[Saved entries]
=======
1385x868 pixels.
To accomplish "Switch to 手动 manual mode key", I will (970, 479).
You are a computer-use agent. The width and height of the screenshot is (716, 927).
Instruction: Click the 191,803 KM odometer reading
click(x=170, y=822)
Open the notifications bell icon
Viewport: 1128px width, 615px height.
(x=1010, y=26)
=======
» Work order: Write out each entry exactly, and omit nothing.

» Solution:
1385x868 pixels.
To accomplish "Switch to 手动 manual mode key", I will (970, 479).
You are a computer-use agent. The width and height of the screenshot is (716, 927).
Instruction: Click the 191,803 KM odometer reading
click(x=170, y=822)
Open the notifications bell icon
Viewport: 1128px width, 615px height.
(x=1010, y=26)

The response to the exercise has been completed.